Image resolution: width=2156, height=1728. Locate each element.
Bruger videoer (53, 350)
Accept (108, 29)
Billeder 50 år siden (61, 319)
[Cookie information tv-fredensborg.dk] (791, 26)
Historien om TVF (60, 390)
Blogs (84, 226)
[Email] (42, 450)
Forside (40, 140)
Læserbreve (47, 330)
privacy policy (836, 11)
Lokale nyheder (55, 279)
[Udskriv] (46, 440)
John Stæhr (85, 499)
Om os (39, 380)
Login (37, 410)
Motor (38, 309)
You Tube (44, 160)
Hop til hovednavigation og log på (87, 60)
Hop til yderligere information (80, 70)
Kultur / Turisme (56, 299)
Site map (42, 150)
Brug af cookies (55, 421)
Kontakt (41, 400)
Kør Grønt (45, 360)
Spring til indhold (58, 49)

****************

To do
Copy the whole listing once more, exactly.

Written answer
Image resolution: width=2156, height=1728. Locate each element.
Bruger videoer (53, 350)
Accept (108, 29)
Billeder 50 år siden (61, 319)
[Cookie information tv-fredensborg.dk] (791, 26)
Historien om TVF (60, 390)
Blogs (84, 226)
[Email] (42, 450)
Forside (40, 140)
Læserbreve (47, 330)
privacy policy (836, 11)
Lokale nyheder (55, 279)
[Udskriv] (46, 440)
John Stæhr (85, 499)
Om os (39, 380)
Login (37, 410)
Motor (38, 309)
You Tube (44, 160)
Hop til hovednavigation og log på (87, 60)
Hop til yderligere information (80, 70)
Kultur / Turisme (56, 299)
Site map (42, 150)
Brug af cookies (55, 421)
Kontakt (41, 400)
Kør Grønt (45, 360)
Spring til indhold (58, 49)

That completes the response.